Report by Marco Doudeijns & Jean-Christophe Dumont
Brussels January 2003
This document presents the result of studies recently carried out in a range of OECD Member countries on labour shortages and the role that migration can play to alleviate labour shortages. In spite of the methodological problems, that may be involved in assessing labour shortages, all the available data and research confirm that labour markets are tight in several OECD Member countries, principally in the areas of advanced technology, but also relating to some unskilled occupations. However, factors such as the amount of pressure on the market, the type of shortages involved (absolute/relative, short/long term), their key features (sectors/skill levels affected) and their determinants (skills mismatch, inadequate labour supply, persistent labour-market rigidities) all vary markedly across countries. There are labour reserves but they vary in size across countries and cannot always be readily tapped.

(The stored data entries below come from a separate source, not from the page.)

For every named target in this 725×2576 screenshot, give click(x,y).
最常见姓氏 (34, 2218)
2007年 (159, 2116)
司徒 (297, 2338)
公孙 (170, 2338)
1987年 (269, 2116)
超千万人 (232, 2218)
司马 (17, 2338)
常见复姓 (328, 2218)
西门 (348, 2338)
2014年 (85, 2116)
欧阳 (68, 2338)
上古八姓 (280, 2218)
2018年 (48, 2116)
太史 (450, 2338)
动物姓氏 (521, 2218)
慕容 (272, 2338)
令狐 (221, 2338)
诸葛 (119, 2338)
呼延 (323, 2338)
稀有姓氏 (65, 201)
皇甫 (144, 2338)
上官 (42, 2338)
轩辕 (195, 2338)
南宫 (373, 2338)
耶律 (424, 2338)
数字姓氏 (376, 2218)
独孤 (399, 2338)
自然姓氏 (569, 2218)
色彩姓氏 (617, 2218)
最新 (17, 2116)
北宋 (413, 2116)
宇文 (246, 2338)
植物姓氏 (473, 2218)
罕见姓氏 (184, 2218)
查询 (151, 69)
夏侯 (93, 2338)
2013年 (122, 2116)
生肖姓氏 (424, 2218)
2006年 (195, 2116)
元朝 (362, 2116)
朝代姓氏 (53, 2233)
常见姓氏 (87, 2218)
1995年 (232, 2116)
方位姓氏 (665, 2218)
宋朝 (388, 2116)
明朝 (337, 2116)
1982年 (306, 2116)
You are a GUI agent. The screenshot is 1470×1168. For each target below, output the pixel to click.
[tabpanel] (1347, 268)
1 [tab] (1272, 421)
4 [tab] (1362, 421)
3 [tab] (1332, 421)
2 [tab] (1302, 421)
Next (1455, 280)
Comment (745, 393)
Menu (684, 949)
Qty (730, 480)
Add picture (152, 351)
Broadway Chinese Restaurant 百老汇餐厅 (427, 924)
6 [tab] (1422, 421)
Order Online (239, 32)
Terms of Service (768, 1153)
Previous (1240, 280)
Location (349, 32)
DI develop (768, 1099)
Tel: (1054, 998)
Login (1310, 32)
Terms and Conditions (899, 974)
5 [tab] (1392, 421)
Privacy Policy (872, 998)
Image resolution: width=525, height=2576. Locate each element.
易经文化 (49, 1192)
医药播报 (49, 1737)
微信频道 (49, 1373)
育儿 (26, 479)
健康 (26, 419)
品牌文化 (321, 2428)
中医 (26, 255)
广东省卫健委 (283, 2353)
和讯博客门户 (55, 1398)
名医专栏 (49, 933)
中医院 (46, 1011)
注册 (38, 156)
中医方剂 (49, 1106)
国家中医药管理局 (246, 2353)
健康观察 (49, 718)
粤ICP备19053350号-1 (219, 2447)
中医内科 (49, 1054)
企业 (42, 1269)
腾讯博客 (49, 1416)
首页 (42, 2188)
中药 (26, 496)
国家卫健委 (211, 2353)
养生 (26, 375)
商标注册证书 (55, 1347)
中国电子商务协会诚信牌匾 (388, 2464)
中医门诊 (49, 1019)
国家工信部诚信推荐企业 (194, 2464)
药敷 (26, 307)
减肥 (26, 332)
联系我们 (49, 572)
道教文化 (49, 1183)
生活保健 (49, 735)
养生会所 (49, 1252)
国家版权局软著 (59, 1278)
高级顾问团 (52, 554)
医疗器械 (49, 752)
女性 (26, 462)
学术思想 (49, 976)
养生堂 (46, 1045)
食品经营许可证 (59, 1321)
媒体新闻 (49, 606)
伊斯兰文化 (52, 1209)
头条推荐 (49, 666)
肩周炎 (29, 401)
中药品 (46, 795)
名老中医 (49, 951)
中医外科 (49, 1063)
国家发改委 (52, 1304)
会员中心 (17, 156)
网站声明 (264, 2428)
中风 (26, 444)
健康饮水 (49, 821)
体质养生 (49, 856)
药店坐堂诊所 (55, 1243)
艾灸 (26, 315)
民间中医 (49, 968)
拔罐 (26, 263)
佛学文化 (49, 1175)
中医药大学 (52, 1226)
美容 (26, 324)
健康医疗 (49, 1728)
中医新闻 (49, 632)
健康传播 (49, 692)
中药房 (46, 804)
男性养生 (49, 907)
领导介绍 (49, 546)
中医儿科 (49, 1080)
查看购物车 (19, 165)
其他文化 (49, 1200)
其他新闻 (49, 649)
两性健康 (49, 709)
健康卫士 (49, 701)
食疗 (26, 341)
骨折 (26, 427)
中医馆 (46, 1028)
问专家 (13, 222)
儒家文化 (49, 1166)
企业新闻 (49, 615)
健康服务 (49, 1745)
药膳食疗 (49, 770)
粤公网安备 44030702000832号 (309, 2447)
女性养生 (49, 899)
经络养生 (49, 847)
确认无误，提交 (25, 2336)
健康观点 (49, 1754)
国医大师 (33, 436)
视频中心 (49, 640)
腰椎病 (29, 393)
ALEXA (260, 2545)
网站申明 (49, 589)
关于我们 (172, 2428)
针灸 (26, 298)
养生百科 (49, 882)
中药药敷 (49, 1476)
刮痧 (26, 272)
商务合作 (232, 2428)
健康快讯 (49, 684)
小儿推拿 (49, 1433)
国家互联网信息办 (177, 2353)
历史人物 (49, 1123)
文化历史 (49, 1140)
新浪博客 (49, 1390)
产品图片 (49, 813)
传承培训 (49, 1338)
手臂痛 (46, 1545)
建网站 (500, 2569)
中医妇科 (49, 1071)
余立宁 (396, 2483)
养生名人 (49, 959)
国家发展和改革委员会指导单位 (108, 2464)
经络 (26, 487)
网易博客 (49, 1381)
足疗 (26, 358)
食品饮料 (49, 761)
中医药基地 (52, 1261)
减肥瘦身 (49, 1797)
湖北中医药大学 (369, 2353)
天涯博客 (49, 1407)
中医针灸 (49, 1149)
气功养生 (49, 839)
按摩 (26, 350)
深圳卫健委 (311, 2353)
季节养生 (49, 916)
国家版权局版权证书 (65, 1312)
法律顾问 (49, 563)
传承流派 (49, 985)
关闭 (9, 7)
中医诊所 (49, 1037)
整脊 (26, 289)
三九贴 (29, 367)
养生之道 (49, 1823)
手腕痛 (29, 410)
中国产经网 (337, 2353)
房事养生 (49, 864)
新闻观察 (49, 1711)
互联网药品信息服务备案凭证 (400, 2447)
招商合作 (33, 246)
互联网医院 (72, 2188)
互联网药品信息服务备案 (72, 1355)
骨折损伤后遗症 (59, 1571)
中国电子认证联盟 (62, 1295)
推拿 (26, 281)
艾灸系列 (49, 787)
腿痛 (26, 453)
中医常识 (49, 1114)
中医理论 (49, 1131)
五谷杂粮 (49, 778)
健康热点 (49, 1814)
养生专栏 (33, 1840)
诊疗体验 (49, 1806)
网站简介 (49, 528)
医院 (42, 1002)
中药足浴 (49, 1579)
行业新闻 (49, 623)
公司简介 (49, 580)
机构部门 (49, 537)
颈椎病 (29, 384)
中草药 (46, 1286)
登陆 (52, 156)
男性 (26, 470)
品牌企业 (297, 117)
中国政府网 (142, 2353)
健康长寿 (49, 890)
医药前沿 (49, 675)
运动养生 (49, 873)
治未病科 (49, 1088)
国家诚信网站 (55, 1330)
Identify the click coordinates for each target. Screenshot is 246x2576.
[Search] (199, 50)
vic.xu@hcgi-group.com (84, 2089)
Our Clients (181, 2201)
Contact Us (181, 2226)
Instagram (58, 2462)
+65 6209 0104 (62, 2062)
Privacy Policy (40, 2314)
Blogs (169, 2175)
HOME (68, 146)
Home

There is now keener competition among OECD countries to attract the human resources that they lack and retain those who might emigrate. Many countries amended their legislation in the late 1990s to facilitate the entry of skilled foreign workers. Most of them merely introduce more flexibility into their existing migration policies, but some also launched more specific programmes. These developments have not been called into question by the recent economic down-turn. The programme introduced, although generally very selective, are not all identical (recruitment may be temporary or permanent, general or occupation-specific, or target certain parts of the world). Whatever the type of programme, selective employment-related immigration policies will be effective only within limits and will require more in- depth analysis to develop appropriate policies.